Dive Brief:
- A federal judge has dismissed Blue Cross Blue Shield of Texas’ lawsuit against billings intermediary HaloMD, ruling Friday that the courts don’t have the authority to weigh in on arbitration decisions over surprise out-of-network bills under the No Surprises Act.
- With the dismissal, the Eastern District of Texas became the fourth federal court in six weeks to reject payer attempts to relitigate No Surprises determinations, according to HaloMD.
- The flurry of dismissals has thrown cold water over insurers’ legal efforts to restrict what they say is a raft of fraud in No Surprises arbitration, though payers have continued to pursue that goal in the courts.

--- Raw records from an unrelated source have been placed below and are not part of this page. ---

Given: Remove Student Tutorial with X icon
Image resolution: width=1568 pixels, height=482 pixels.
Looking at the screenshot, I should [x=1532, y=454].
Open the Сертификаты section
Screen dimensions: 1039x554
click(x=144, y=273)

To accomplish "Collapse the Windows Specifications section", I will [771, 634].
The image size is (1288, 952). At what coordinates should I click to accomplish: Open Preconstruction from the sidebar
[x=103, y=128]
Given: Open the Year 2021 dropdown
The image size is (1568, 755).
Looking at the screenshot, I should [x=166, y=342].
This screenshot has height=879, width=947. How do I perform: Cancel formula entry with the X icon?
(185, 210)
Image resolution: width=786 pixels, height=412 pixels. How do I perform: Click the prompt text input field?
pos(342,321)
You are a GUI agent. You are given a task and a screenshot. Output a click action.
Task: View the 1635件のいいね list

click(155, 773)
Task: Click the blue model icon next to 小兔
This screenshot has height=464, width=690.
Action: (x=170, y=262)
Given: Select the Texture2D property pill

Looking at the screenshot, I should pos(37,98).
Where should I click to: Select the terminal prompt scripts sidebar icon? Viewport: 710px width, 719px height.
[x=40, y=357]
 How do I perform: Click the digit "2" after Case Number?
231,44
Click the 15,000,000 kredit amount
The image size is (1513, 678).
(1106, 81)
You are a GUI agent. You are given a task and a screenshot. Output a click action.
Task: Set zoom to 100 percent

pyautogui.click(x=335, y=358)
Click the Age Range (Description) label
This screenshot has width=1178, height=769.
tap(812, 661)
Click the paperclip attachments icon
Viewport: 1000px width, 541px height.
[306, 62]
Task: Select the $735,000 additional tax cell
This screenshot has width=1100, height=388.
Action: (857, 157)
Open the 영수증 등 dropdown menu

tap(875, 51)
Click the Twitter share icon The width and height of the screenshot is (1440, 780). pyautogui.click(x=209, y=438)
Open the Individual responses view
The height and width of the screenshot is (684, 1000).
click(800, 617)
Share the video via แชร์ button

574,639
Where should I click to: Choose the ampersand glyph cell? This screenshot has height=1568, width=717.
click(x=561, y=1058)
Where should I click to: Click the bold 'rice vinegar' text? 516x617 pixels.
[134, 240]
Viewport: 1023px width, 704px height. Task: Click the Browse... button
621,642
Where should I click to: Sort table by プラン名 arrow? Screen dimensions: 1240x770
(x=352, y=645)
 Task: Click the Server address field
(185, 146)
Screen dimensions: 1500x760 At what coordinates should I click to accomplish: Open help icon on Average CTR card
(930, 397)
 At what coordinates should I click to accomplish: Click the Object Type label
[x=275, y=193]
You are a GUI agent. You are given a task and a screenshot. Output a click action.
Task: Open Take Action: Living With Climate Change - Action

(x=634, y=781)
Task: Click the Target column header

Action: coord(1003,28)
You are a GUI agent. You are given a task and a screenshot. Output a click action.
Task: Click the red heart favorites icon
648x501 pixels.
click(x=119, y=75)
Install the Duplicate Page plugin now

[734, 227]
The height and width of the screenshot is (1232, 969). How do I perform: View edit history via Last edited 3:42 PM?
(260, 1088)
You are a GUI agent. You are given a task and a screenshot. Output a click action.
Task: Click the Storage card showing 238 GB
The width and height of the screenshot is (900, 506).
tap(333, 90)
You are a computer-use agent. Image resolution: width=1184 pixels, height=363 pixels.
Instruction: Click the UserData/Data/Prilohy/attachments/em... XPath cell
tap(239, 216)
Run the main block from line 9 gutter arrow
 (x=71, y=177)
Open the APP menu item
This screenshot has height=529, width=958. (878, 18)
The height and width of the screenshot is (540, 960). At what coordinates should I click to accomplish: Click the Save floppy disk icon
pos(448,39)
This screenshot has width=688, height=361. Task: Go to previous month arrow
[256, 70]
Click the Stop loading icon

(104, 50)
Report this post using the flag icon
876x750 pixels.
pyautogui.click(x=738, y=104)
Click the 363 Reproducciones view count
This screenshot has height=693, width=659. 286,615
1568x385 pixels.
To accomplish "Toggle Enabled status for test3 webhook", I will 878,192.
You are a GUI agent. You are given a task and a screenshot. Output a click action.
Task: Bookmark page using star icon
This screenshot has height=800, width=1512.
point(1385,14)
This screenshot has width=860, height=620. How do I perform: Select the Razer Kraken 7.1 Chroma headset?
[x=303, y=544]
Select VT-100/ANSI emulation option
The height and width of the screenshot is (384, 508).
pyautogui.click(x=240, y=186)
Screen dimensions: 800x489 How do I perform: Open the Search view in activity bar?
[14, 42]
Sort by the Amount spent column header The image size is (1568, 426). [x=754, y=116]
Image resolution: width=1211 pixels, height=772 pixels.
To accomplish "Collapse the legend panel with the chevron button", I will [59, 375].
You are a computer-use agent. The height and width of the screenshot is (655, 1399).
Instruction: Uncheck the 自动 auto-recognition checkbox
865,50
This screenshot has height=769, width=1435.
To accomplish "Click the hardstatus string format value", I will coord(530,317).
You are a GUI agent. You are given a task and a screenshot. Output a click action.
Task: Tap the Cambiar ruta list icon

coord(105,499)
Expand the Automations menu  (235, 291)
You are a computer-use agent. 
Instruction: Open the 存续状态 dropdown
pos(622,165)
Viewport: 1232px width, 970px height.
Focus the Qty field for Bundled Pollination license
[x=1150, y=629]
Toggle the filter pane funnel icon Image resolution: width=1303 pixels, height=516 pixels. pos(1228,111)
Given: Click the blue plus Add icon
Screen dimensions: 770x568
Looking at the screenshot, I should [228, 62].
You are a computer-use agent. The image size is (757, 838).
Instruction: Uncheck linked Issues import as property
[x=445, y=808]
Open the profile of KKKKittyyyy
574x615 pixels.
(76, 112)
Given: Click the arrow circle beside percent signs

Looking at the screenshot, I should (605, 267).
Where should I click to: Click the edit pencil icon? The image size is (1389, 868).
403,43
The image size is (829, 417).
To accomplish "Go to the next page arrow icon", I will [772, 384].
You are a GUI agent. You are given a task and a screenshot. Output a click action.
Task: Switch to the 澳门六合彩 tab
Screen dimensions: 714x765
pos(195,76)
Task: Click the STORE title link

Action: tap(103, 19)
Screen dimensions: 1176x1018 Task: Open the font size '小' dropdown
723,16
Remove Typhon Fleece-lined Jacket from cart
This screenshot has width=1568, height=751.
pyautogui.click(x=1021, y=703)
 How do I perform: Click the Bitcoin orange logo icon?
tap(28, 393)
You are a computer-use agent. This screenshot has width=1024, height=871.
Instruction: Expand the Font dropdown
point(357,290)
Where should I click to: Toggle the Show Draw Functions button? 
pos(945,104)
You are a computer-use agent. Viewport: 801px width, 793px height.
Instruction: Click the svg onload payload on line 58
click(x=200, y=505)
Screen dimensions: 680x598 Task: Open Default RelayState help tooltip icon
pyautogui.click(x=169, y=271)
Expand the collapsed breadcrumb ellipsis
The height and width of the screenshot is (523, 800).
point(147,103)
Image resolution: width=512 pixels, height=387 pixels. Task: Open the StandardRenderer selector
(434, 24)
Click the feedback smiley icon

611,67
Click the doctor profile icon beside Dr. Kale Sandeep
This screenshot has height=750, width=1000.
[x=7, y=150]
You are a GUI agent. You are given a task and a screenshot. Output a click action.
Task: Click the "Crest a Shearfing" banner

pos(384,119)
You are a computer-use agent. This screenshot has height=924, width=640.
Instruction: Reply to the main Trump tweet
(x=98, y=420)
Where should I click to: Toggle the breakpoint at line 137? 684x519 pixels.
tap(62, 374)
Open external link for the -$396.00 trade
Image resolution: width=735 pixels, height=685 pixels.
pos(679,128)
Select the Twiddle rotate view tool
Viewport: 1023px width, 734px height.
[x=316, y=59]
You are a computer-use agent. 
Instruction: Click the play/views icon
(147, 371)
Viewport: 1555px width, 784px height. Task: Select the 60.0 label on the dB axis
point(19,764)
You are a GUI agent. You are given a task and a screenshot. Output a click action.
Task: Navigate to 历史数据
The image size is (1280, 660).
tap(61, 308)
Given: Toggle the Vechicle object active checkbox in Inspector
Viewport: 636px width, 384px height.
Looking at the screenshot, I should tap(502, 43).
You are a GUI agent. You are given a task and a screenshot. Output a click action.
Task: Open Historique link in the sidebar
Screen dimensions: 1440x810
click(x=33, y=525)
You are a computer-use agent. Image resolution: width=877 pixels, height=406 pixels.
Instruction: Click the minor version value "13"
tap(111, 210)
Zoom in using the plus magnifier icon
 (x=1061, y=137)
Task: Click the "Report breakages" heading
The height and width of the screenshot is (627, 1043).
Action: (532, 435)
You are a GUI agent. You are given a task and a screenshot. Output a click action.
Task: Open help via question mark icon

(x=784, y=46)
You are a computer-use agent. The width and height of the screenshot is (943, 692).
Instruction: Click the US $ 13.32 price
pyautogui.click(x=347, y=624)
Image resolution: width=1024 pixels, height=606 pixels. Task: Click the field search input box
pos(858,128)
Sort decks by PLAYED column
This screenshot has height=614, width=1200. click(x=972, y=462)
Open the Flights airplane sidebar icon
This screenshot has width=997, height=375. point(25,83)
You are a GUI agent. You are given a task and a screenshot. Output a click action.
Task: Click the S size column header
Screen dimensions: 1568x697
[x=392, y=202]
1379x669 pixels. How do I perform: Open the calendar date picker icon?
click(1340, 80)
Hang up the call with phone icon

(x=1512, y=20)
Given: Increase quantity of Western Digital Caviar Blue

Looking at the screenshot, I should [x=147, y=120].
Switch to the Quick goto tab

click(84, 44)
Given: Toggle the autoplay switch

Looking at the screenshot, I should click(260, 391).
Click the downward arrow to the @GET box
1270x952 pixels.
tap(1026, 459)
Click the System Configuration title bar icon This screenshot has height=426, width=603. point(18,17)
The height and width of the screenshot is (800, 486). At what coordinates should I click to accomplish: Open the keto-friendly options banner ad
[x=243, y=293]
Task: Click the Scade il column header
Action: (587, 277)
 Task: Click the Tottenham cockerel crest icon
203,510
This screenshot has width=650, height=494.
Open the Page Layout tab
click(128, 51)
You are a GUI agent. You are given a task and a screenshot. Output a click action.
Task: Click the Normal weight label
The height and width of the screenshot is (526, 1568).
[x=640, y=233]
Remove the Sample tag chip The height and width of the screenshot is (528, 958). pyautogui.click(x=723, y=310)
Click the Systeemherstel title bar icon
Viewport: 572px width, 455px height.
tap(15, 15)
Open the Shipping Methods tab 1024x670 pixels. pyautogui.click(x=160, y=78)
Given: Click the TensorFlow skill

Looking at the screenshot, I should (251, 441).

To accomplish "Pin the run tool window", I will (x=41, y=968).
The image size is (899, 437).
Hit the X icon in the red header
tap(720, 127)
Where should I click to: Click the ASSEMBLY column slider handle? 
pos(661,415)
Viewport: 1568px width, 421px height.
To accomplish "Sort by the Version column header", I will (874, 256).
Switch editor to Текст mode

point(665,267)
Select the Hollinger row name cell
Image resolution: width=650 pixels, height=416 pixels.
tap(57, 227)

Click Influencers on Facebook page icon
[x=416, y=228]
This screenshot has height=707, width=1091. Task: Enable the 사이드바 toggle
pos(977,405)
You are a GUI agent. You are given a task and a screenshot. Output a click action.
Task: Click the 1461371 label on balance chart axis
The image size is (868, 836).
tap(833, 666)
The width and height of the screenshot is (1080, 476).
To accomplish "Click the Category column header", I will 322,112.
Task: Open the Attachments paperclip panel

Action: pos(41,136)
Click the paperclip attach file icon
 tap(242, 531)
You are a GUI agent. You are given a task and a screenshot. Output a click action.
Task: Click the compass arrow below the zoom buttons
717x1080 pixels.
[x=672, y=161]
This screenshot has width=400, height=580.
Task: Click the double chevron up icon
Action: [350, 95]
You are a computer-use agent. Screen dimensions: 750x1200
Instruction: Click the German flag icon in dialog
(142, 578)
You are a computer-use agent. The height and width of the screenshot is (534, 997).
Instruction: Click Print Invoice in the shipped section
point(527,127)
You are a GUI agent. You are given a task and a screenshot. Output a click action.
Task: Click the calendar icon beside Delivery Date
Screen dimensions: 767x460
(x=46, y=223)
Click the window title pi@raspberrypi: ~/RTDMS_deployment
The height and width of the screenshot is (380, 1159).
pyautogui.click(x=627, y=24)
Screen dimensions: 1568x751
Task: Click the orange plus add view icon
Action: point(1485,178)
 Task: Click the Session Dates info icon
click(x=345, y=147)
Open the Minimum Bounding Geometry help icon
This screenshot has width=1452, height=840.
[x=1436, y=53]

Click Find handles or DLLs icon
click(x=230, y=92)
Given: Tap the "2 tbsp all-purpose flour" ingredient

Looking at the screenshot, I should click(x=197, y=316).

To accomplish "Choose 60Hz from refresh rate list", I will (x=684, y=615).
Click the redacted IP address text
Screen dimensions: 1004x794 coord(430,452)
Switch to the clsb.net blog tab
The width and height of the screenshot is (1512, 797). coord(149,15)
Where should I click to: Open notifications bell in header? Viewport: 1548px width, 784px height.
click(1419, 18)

BCBS Texas has already notified that it plans to appeal.
Dive Insight:
The No Surprises Act has protected millions of Americans from surprise medical bills since taking effect in 2022. While the law has shielded consumers, it’s also created major headaches for insurers and providers that find themselves at odds over how to resolve out-of-network disputes, and for regulators looking to fairly referee the process.
Over the last few years, providers have emerged on top in arbitration determinations from No Surprises, a process known as independent dispute resolution or IDR. The lion’s share of disputes have been settled in favor of providers — a whopping 88%, according to the most recent data — and providers are often awarded three or four times above comparable in-network rates when they win.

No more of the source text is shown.